Les bourdes des techniciens puis des avocats de Michael Moore ne sont peut-être finalement pas le reflet d’une méconnaissance ou d’une incompétence technique, mais celle d’une habile maladresse volontaire destinée à contourner sans en avoir l’air les restrictions posées par le droit d’auteur. On se souvient en effet que le réalisateur américain a souhaité proposer gratuitement son dernier film Slacker Uprising en téléchargement sur Internet, mais que l’offre s’est retrouvée limitée aux seuls internautes américains et canadiens. Or les techniciens du site ont utilisé BitTorrent et des trackers publics pour offrir le film en téléchargement, ce qui l’a rendu accessible au monde entier sans restriction possible… et les avocats ont réagi mollement en contactant la mauvaise société pour exiger le retrait du fichier .torrent.

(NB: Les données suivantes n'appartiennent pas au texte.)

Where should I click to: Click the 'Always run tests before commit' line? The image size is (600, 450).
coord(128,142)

Interrogé par TorrentFreak sur ses intentions réelles, Michael Moore a expliqué qu’il n’avait pas d’autre choix que de faire semblant de faire respecter les droits d’exclusivité cédés aux exploitants étrangers. « Qu’est-ce que vous croyez que je fais ?« , demande Moore. « Je sais que ça ne doit pas paraître évident pour tout le monde, mais je pense que vous les gars vous avez compris. Je possède uniquement les droits américains et canadiens. Donc mes mains sont liées. Mais nous sommes au 21ème siècle, c’est quoi ‘les droits géographiques’ ?« , s’interroge le réalisateur.

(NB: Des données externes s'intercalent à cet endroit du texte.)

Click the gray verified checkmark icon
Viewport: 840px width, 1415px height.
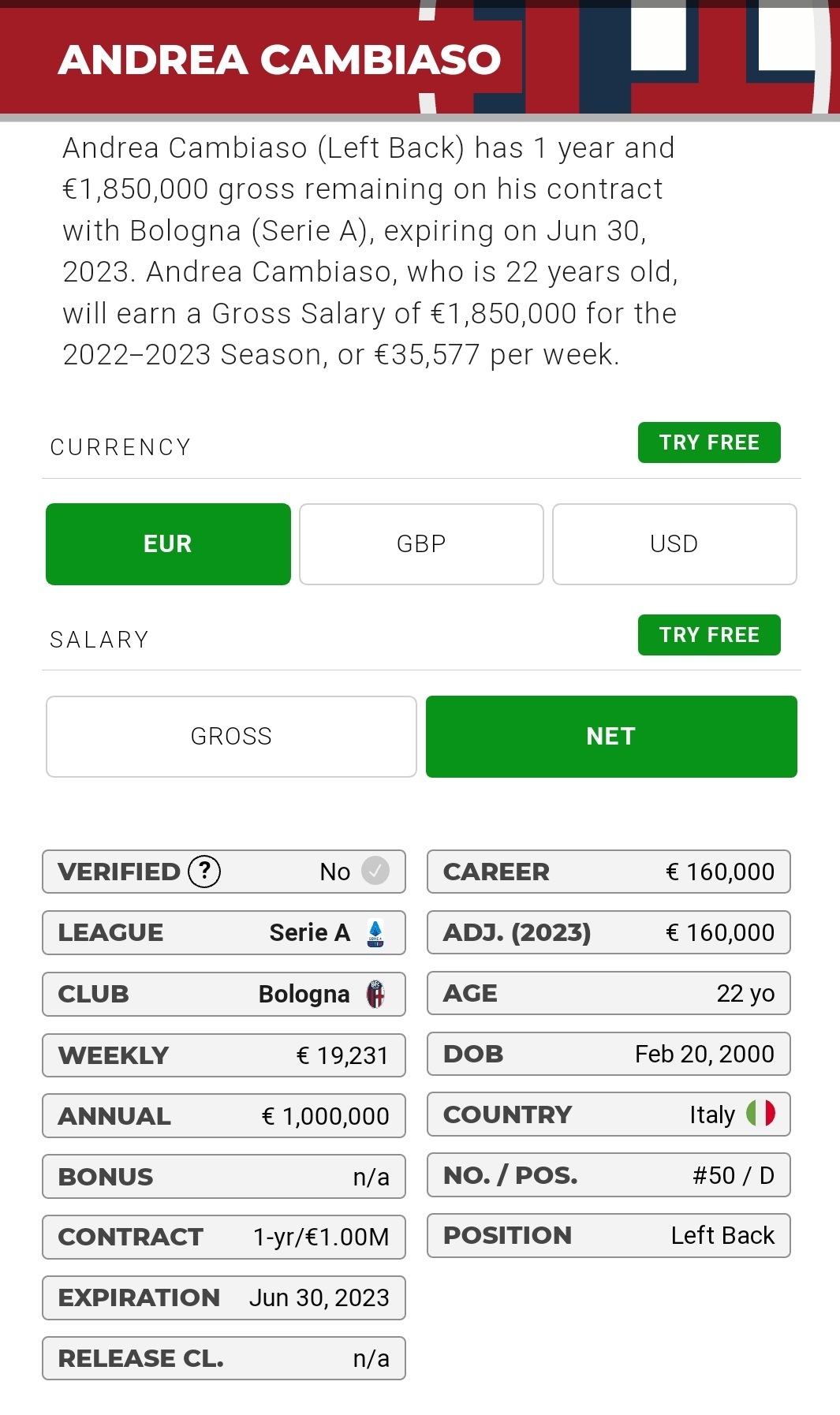375,871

« Je vais le redire pour la centième fois« , insiste Michael Moore, « si j’achète un bouquin et que je lis, et qu’ensuite je vous donne le livre pour que vous le lisiez, je n’ai enfreint aucune loi. Pourquoi est-ce que ça ne serait pas vrai pour tous les médias ?« .

Très juste. C’est bien pour ça que les éditeurs de livres et de journaux misent de plus en plus sur les livres électroniques et leurs DRM, pour s’assurer que les ouvrages ne puissent plus passer de main en main ou, pire, être revendus d’occasion. Ca ferait un bon sujet de documentaire pour Michael Moore.